I have to say, SRAM works like a champ both on my gravel rig (Red) and the VMH's gravel rig (Force). Bulletproof stuff as well.
Apologies also, it should be "Gruppo-san." Off to do my Hail Merckx's now.
@Gianni
THE CAVE
That place... is strong with the dark side of the Force. A domain of evil it is. In you must go.
What's in there?
Only what you take with you.
Your weapons... you will not need them.
Used reliance and belief today to go hard with an intent to chase the lead down -- the will became automated. Belief can be fuckity fast.
Timely Frank.... timely.
I had a KOM (6km at 10%) on the weekend just gone. I'd been gaining on the guy in front for three kms. He had stayed on the winners wheel longer than I had, but it was clear to me he'd hung on for too long. I was within the last km. I was close and I knew he knew I was there, and gaining. 50m to go I was within 1om of him but something within me broke. I stopped gaining on him. The last 10m pinches up to the finish line and in an attempt to salvage a PB I got out of the saddle and went full.
Once I had crossed the line I knew I had blown it. I had much more left that I thought I did. That sprint to the line was far too fresh, excruciatingly painful, but it should have been not possible
. Thinking back I soon realised I had given up, I had lost the will to suffer any more and catch another placing. "What's the point of 5th anyway...6th was no different" I had thought. I've been kicking myself ever since. Next year I won't make the same mistake. On the upside I had shaved 1:08min off my PB.
Top article... as usual. There's rarely crap here, apart from when I comment.
It's funny how 'no one makes us suffer'; I've recently taken to doing my interval training on a local, outdoor track/velodrome that is almost always empty. As I suffer like a dog around it, I always feel like I'm letting someone or something down when I don't complete the fully-prescribed workout... yet never myself. That guilt comes later when the burn has gone, the legs move in a slightly more free fashion and the rasp of the lungs is just a lingering memory.

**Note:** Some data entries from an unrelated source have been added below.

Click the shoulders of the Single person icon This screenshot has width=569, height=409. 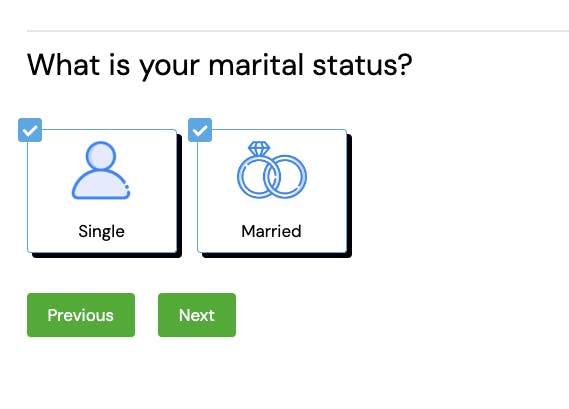tap(101, 185)
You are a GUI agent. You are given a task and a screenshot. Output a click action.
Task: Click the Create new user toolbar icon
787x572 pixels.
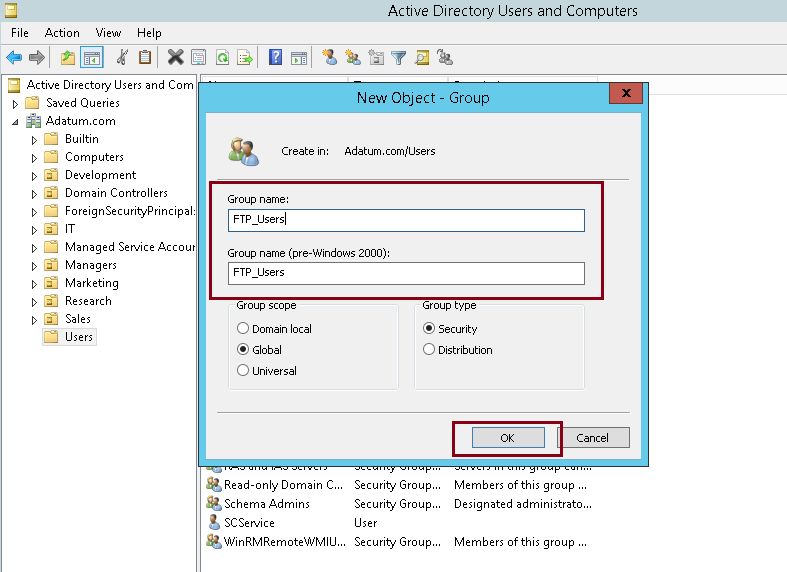click(x=329, y=57)
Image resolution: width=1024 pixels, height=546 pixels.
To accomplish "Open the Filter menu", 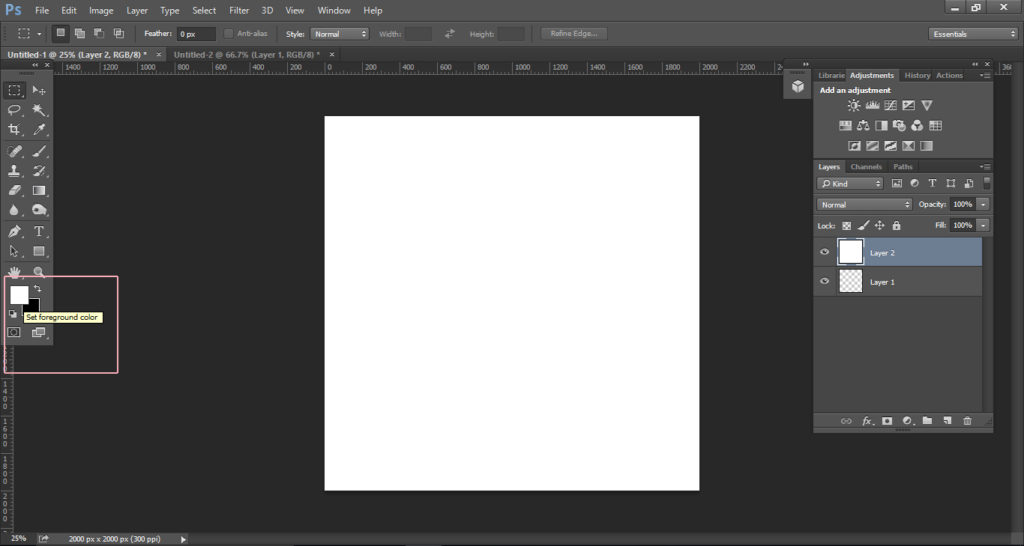I will pos(239,10).
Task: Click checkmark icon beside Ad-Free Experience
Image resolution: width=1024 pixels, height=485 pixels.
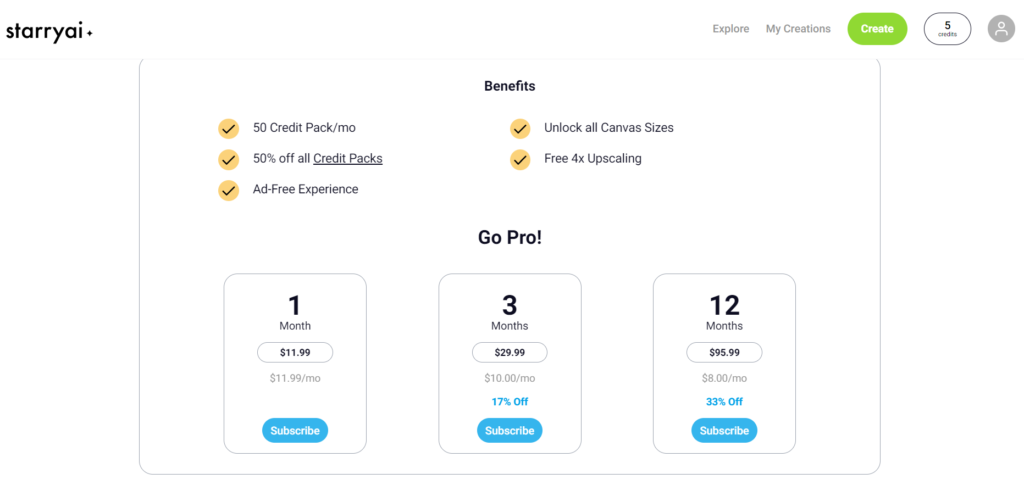Action: [229, 190]
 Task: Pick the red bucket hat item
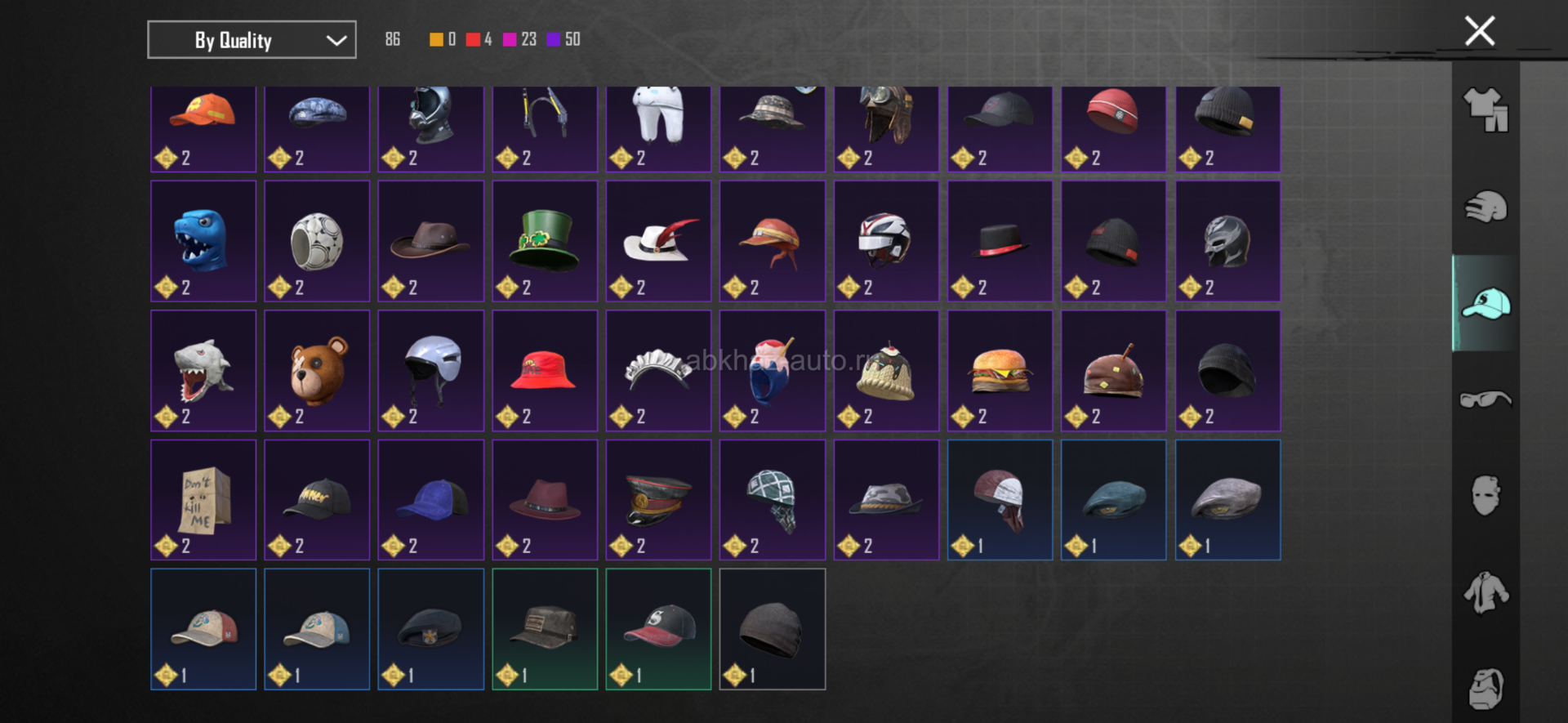545,370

As for noise, I'm with you on that. My local mechanic hates me for it (I must be the only person locally to never use headphones) and I am always looking for a niggling sound once it appears and satisfaction only comes once it's identified and a remedy is found. Recently it was the bottom bracket; a changeover to C-Bear was the trick. Now it's the grit from the degraded surface that lodged itself into my drivetrain making it sound like sandpaper. Time to strip the bike and clean whilst my mechanic does some mods to my cheap, heavy, steel track bike so I can ride my intervals on the track with it.

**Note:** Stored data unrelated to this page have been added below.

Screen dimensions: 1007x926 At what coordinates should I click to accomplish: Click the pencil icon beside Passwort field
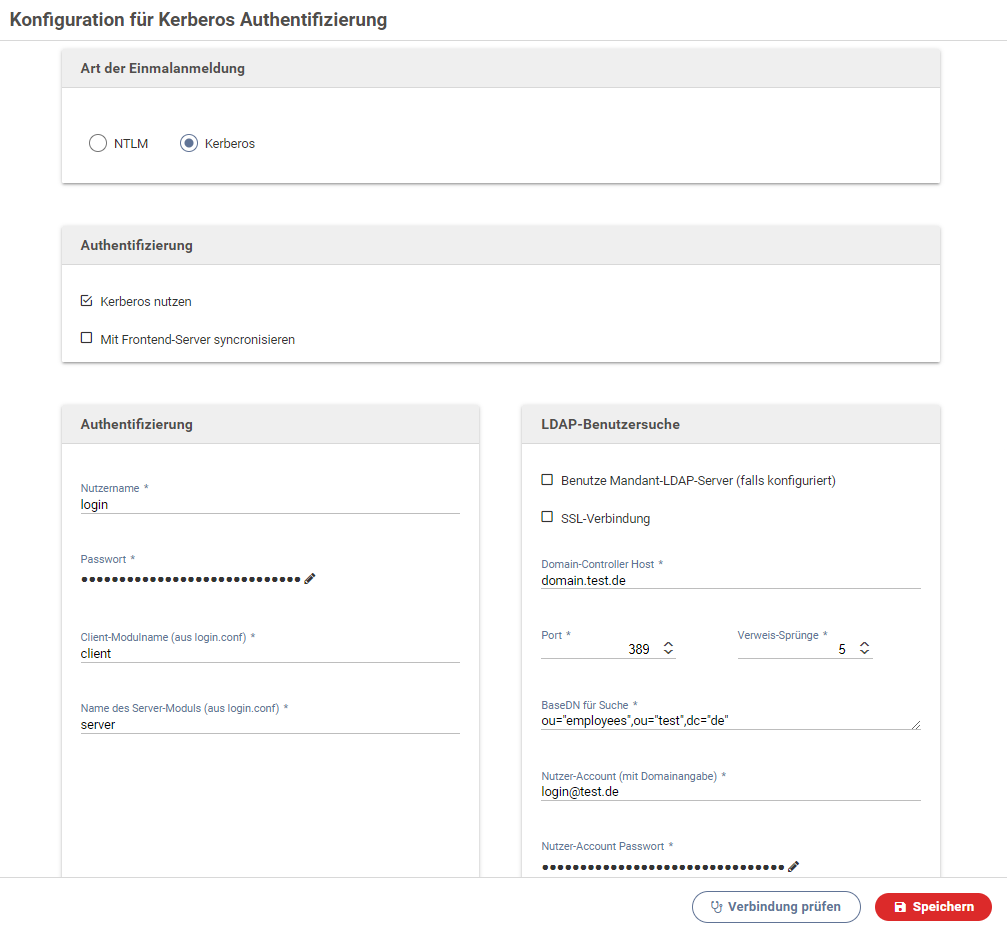point(310,578)
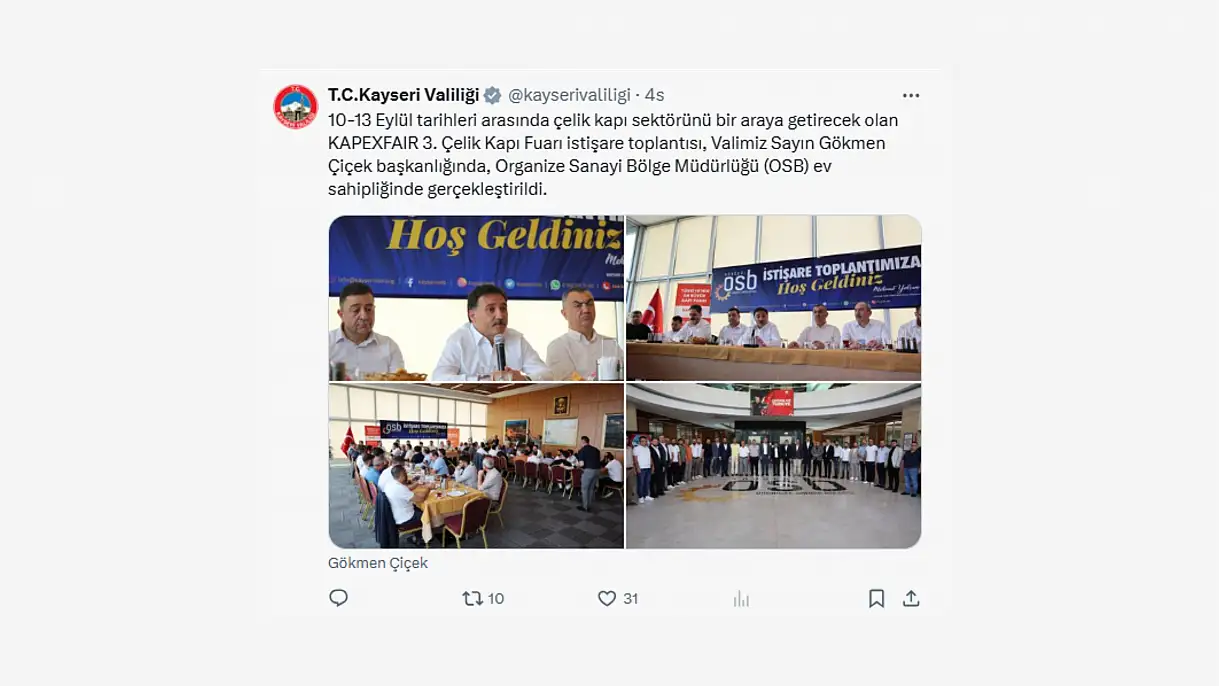View the top-left photo with microphone speaker
1219x686 pixels.
pyautogui.click(x=476, y=298)
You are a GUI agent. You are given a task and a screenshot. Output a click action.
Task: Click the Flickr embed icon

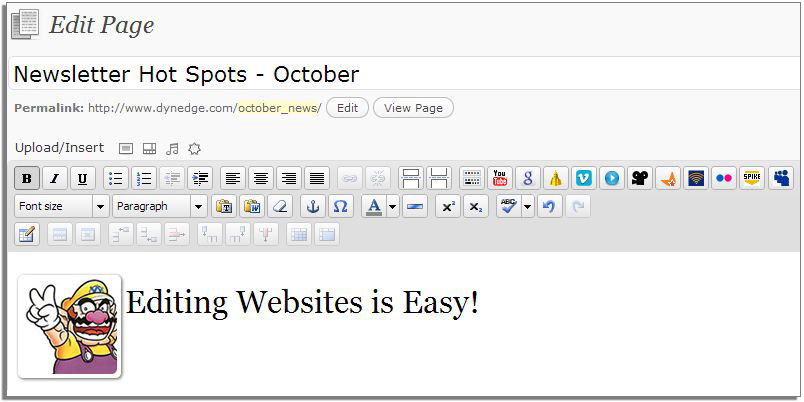pyautogui.click(x=724, y=179)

Yes... I will use a whole other bike to avoid noise and/or unnecessary wear. I'm that anal. I'm so anal that I'm looking into ultrasonic cleaners for cleaning duties and waxing duties for the chain.
Finding this site has been a blessing and a curse. A blessing to be on the path, albeit the chunky guy on the path, and a curse because the rules sometimes are harsh mistresses and make my family and friends sometimes wonder about the sanity of spending time and money on 'silence'.
Leaving town for a week, heading to Ontario for some lake time and I had to clean all the bikes, lube all the chains or I knew I just would be able to relax on the trip. Gotta return home after a week without bikes to a clean stable so you can choose the machine you feel like riding, and then ride it in style.
@the-farmer
Always a pleasure to drop this one in:
Great piece. Always true and thought-provoking. Just another Tour opinion. Even if Contador and Froome had stayed in, I think Nibali had the will to win. Had he been truly tested I don't think he'd have been found wanting. There's a huge pool of untapped will and panache with Nibali that I think this Tour win will unleash.